İmamoğlu şunları söyledi:
“Benim Sayın Genel Başkanımızla buluşmam kadar doğal bir şey yok”
“Benim Sayın Genel Başkanımızla konuşmam kadar, buluşmam kadar doğal bir şey yok. Elbette ki basının ve toplumun buna yoğun ilgisini anlıyorum. Kolay bir zaman diliminde değiliz. Ülkemizin birçok konusu ve sorunu var. Yani bir seçimle beraber her sorunun çözüme kavuştuğunu kimse iddia edemez. Evet seçimi kazanan bir iktidar var. Seçilen bir Cumhurbaşkanımız var ve onlar ülkenin sorunlarına çözüm bulmak için çok çalışmalılar ve çalışacaklar. İçtenlikle ve yürekten söylüyorum ki görev alan herkesin bu hükümette memleketimizin iyiliği, memleketimizin adaleti, boş yere hapiste yatan, işte benim de İBB’de çalışma arkadaşım Tayfun Kahraman var, milletvekili seçilip Meclis’e gidemeyen Can Atalay var. Başta adaletsizlik olmak üzere ya da anlamsız mahkemelerle uğraşan Ekrem İmamoğlu var. Her konu gündeme gelse, bir şey gündeme gelse tırnak içinde ‘ahmak davası’ ne olacak diye tartışılan bir Ekrem İmamoğlu var.
“Her birimiz şapkamızı önümüze koyacağız”

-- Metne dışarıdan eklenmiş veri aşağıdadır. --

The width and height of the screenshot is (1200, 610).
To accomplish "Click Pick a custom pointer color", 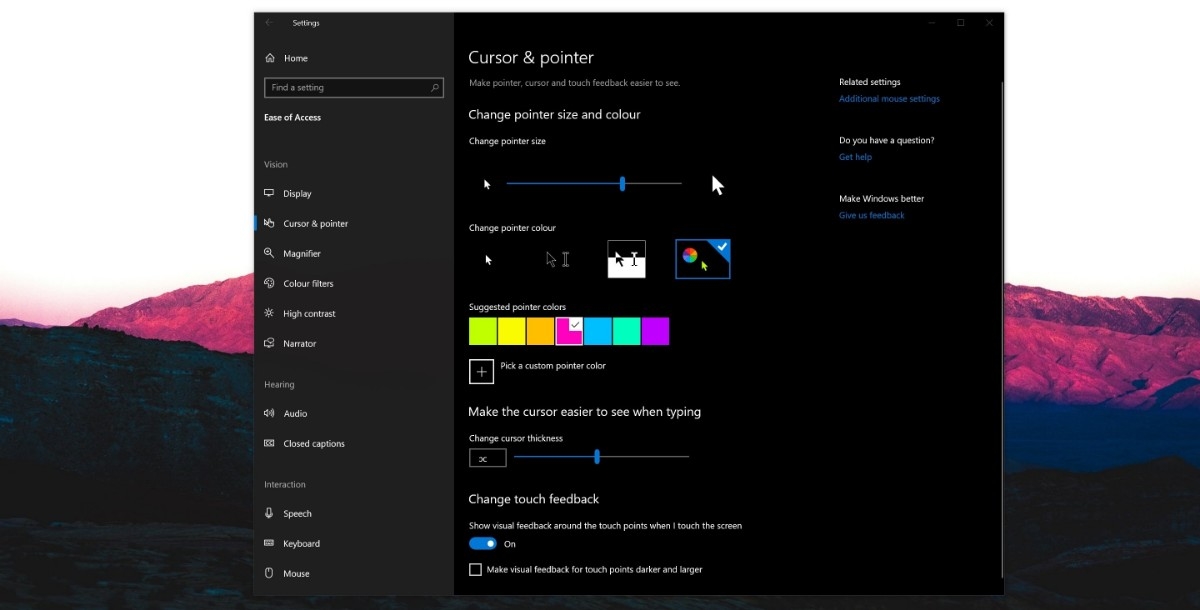I will tap(481, 371).
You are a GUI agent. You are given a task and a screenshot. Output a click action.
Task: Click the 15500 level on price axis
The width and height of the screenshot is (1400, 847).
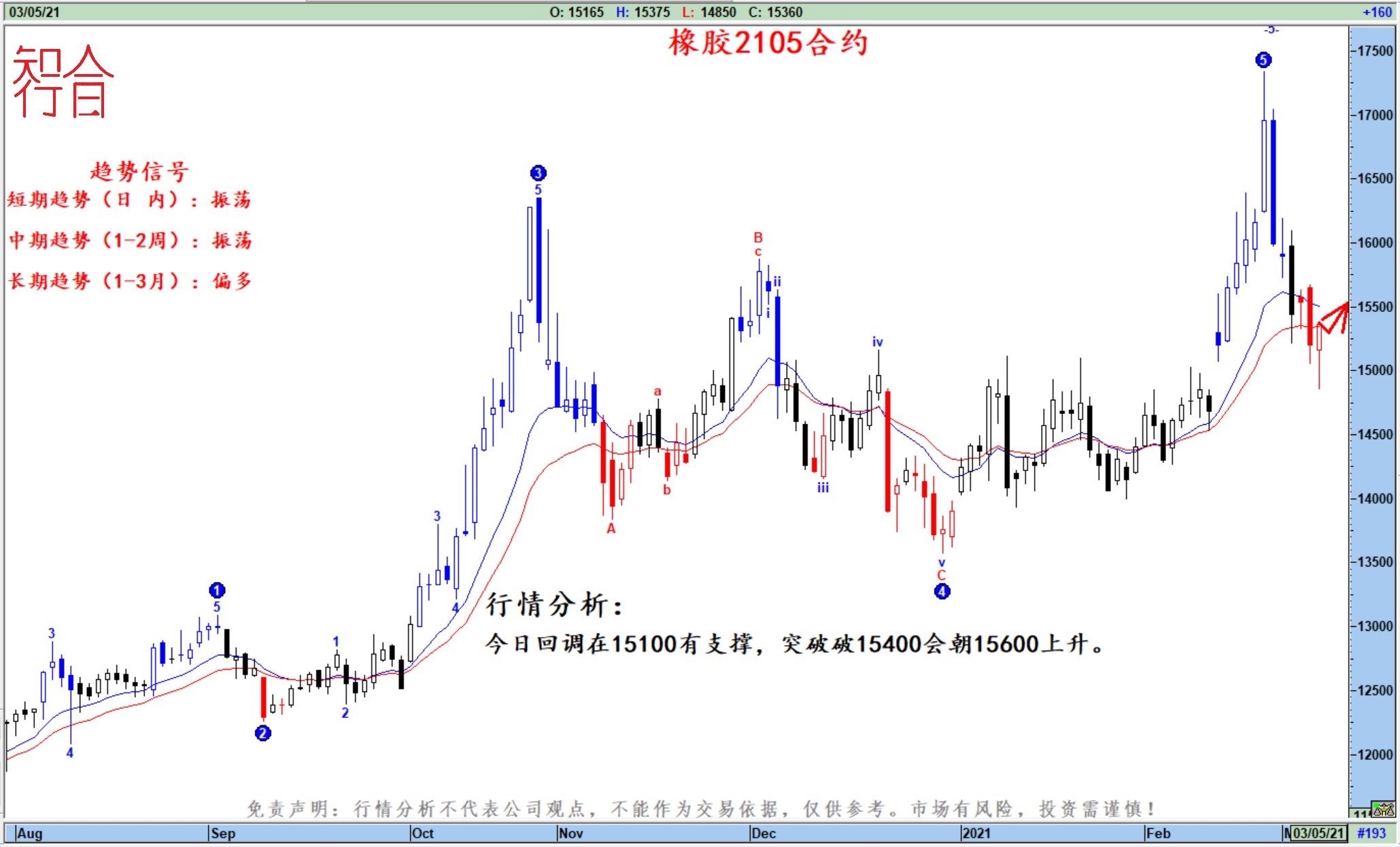(x=1375, y=307)
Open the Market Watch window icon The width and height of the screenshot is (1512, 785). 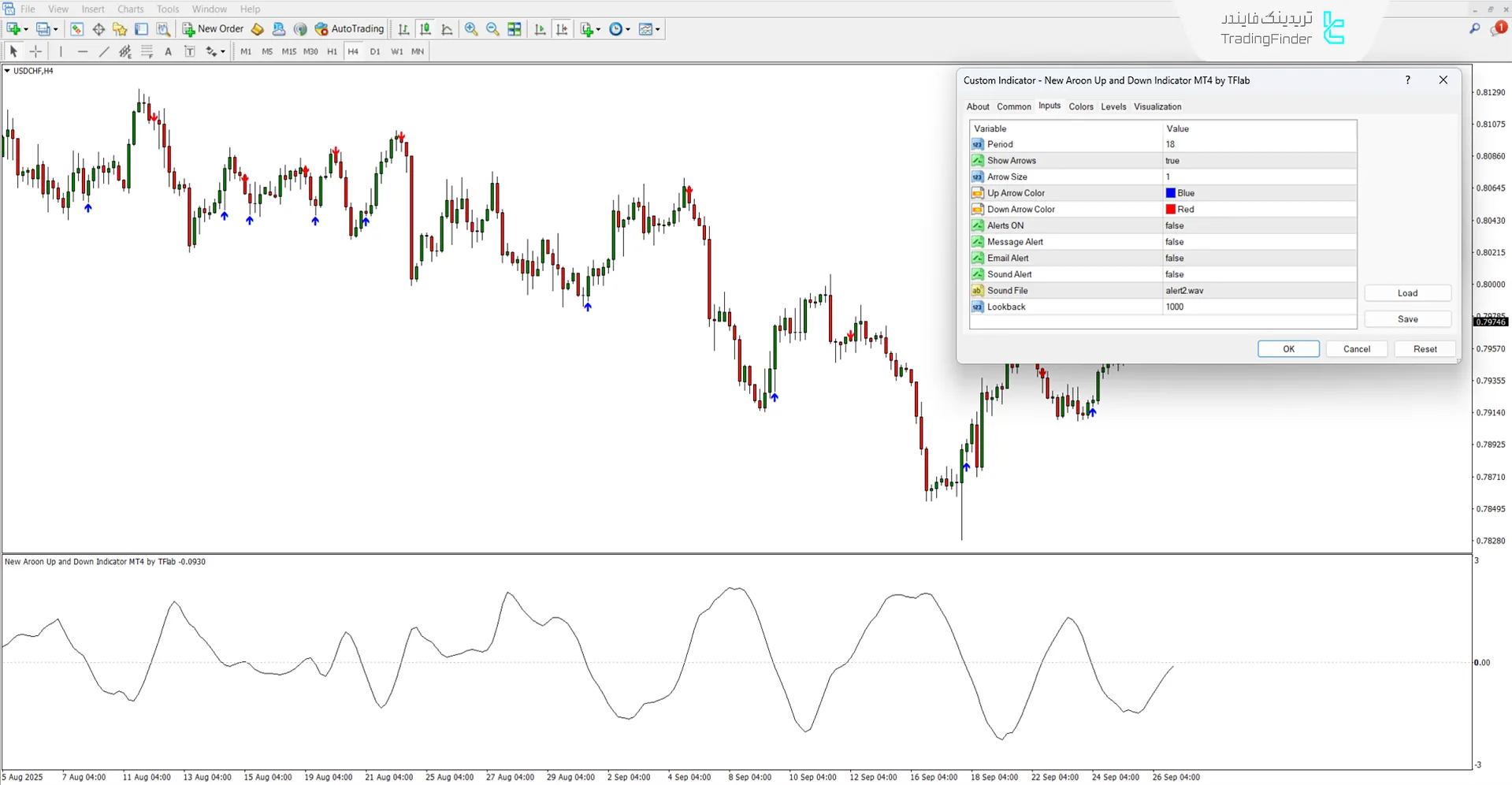[x=76, y=29]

“İkincisi; elbette ki seçimi kaybettik, iki kere iki dört. Dolayısıyla Millet İttifakı olarak başta Genel Başkanımız, Cumhurbaşkanı Adayımız Sayın Kemal Kılıçdaroğlu olmak üzere hepimizin, bunun içinde en önde tabii ki orada 6 parti var, onun liderleri var, yöneticileri var, ama aynı zamanda biz varız, etkin belediye başkanları var. Her birimiz şapkamızı önümüze koyacağız, oturacağız, düşüneceğiz ortak akılla doğru kararlar alacağız. Bu doğru kararlar almanın içerisinde en önemli aktör, en önemli kurum CHP’dir. CHP, ittifaka liderlik ettiği gibi bugün de değişime ve dönüşüme liderlik etmek, öncü hareketleri hamleleri yapmak zorundadır. Bunun da adresi CHP olduğuna göre, o adresin ana noktası da elbette ki benim çok kıymetli Genel Başkanım Kemal Kılıçdaroğlu’dur. O bakımdan seçimin ilk gününden itibaren ama telefonla ama yazışarak ama baş başa konuşarak defalarca sohbetimiz, paylaşımlarımız oldu. Çarşamba günü yaptığımız buluşmada elbette ki yine benim kendilerine birtakım hatırlatmalarım, önerilerim ve yazılarım doğrultusundaki talebimden ötürü bir araya geldik. Düşüncelerimi, değişim yönündeki parametrelerin neler olması noktasındaki aşamaları yine kendisiyle paylaştım. Çok makul, çok güzel, çok değerli, hatta pozitif anlamda, uzlaşı sonucuyla toparlanan bir buluşmayı yaptık kendileriyle. Tabii ki bunun bir zaman dilimi vardır. Benim bu sohbetten aktarabileceğim değişim ve dönüşüm olarak aktarabileceğim şimdilik bu kadar.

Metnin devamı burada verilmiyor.